## Task prompt
From the listing below, output the lines between the one with "Given: Click the sub1 field containing X" and the one with "1910x671 pixels.", including those two, and nothing else. Pictures are not copied.

»»

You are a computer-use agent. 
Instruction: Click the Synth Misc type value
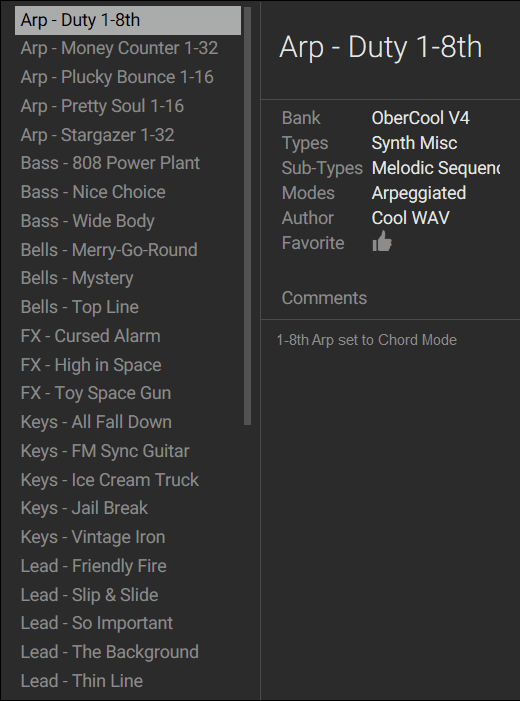click(x=414, y=143)
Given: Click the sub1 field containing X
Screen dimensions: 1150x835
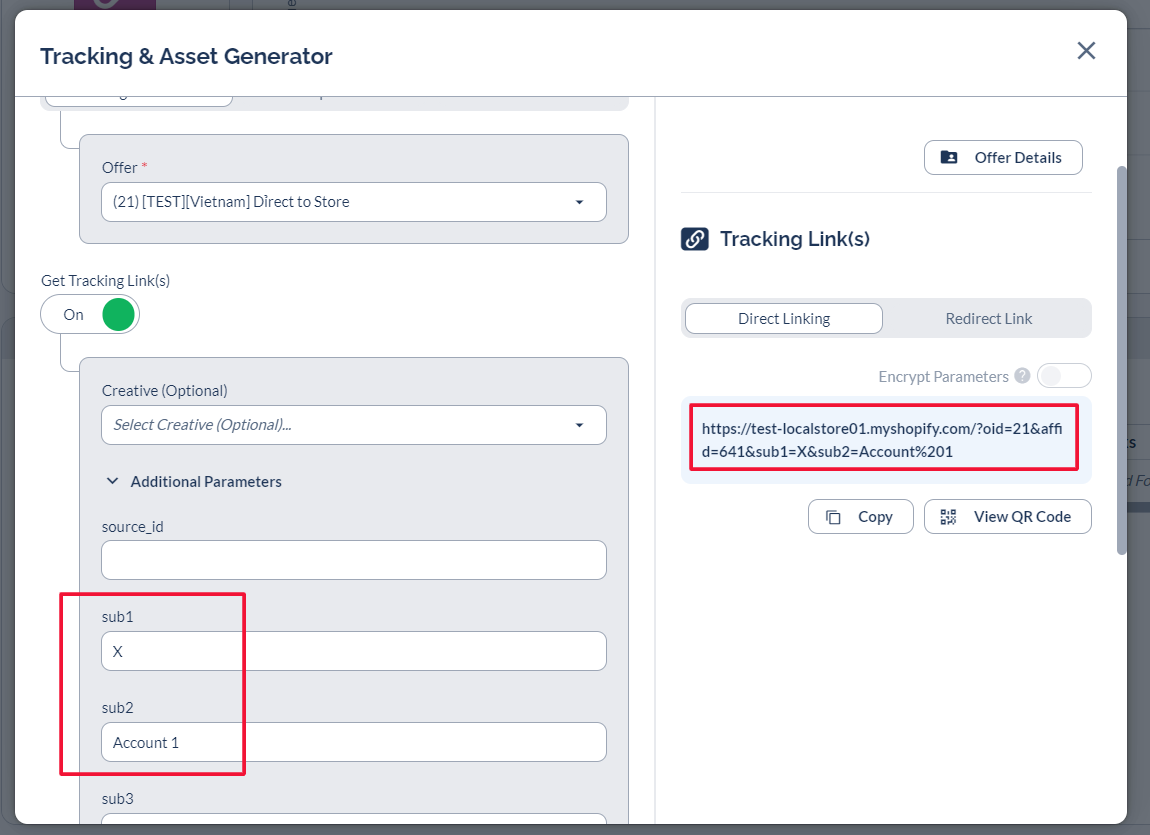Looking at the screenshot, I should (353, 651).
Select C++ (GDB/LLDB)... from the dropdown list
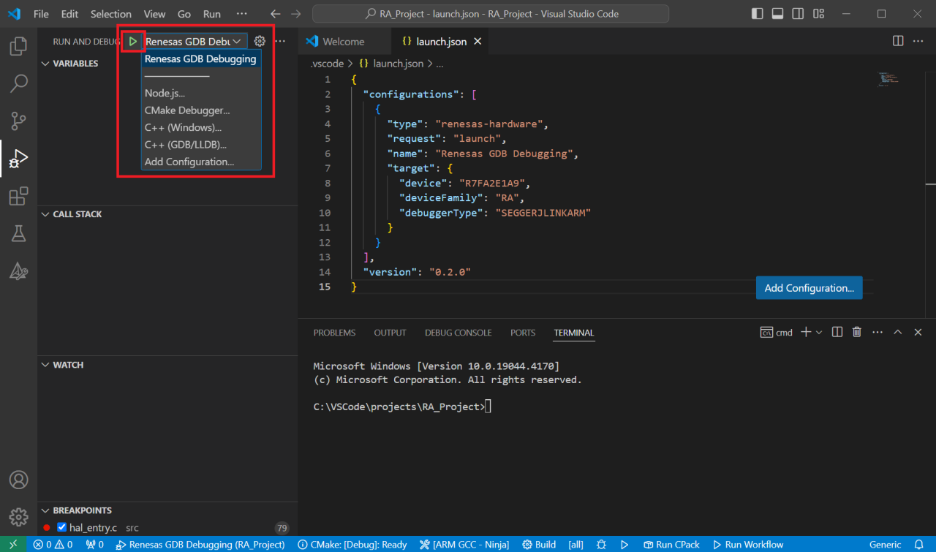The width and height of the screenshot is (936, 553). click(x=184, y=144)
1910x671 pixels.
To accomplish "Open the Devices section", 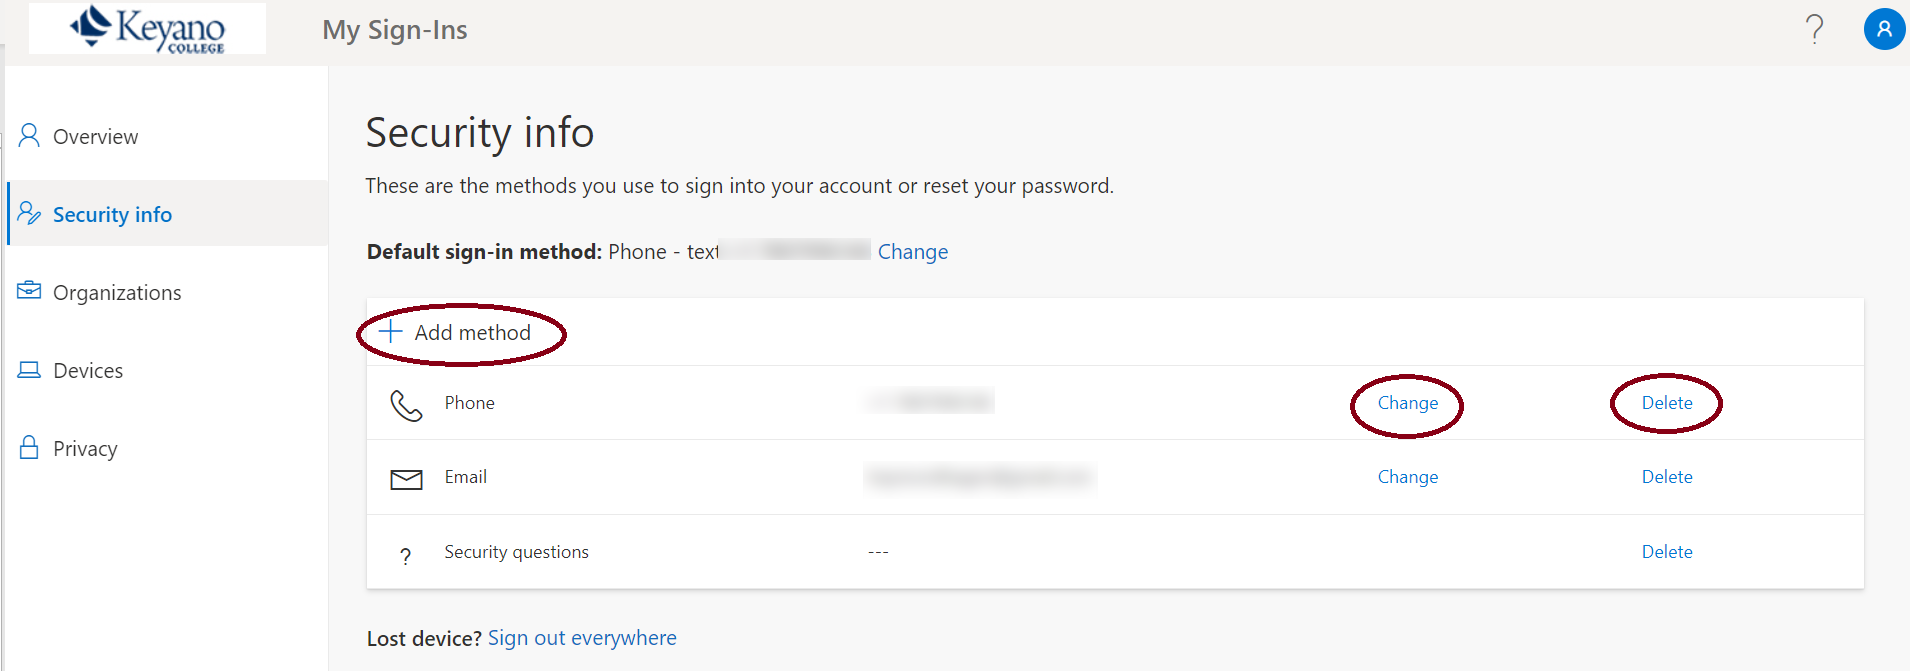I will (x=88, y=371).
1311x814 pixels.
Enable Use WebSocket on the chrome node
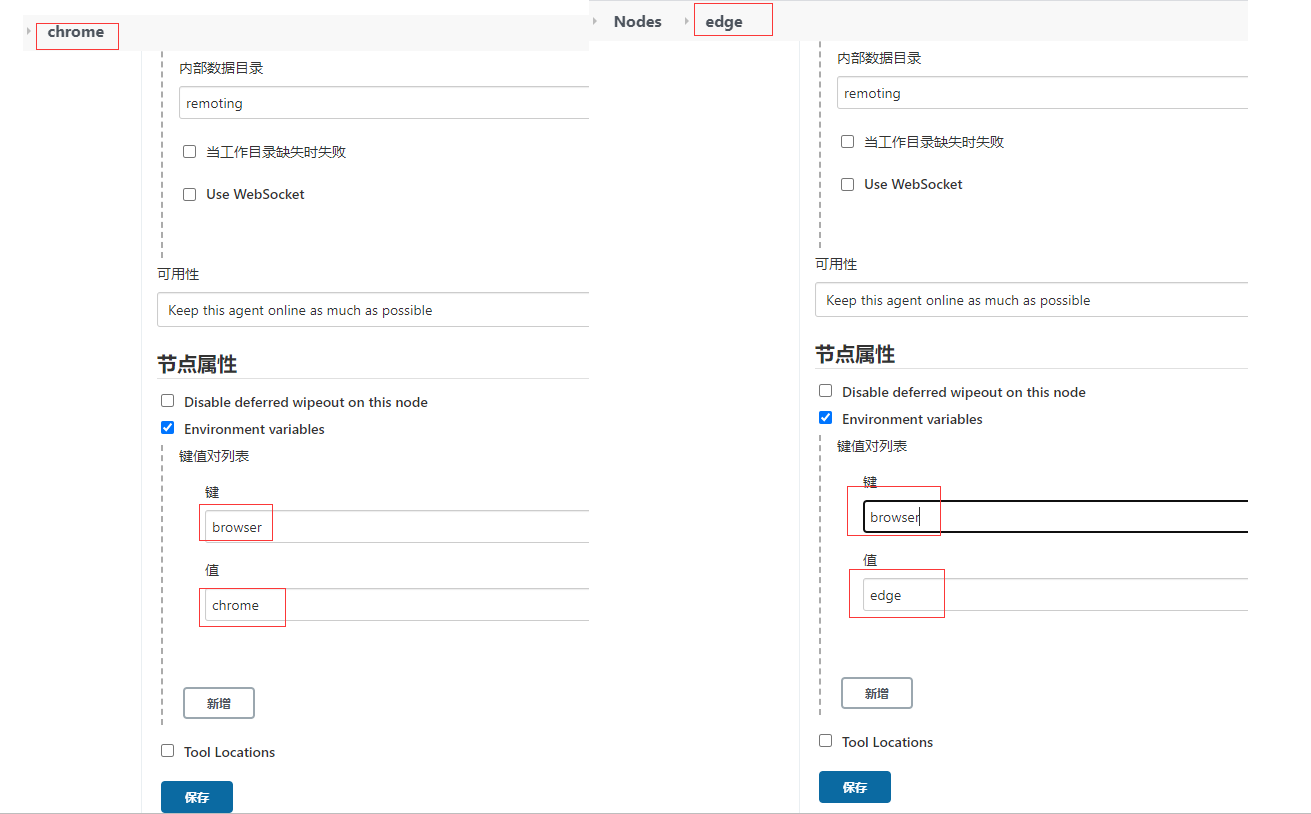190,195
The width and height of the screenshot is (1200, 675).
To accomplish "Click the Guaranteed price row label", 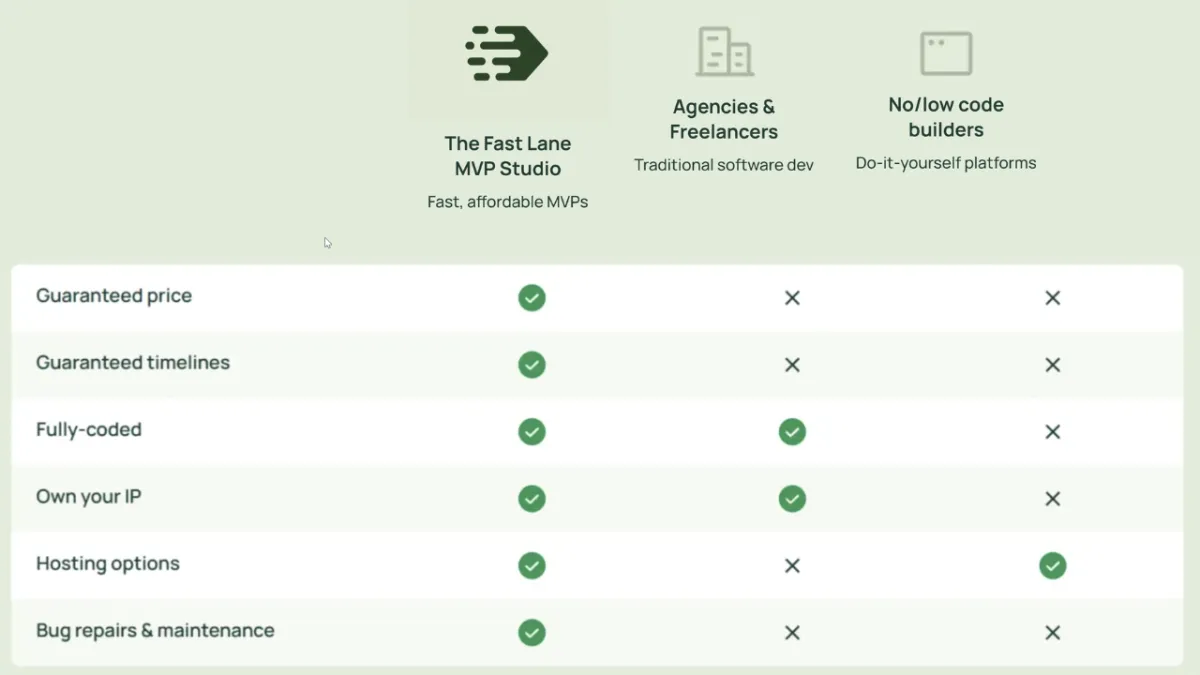I will pyautogui.click(x=114, y=296).
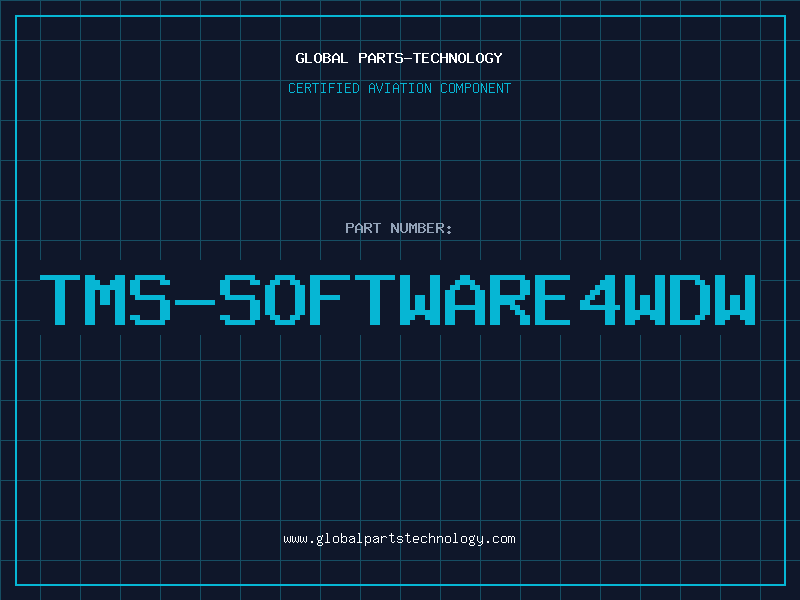Select the PARTS-TECHNOLOGY header text
Image resolution: width=800 pixels, height=600 pixels.
426,58
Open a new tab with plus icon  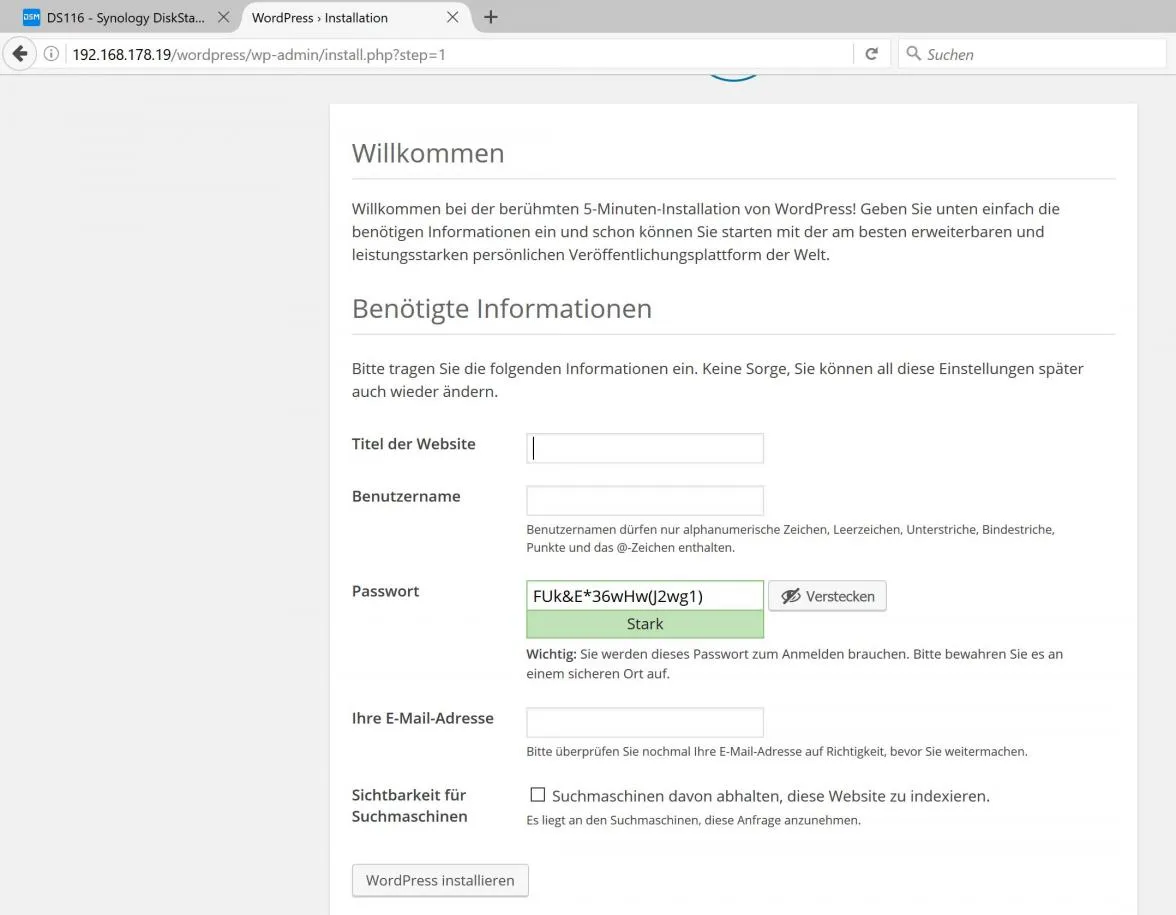(x=490, y=17)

««

## Solution to the problem
Given: Click the sub1 field containing X
Screen dimensions: 1150x835
Looking at the screenshot, I should (353, 651).
Select C++ (GDB/LLDB)... from the dropdown list
The width and height of the screenshot is (936, 553). click(x=184, y=144)
1910x671 pixels.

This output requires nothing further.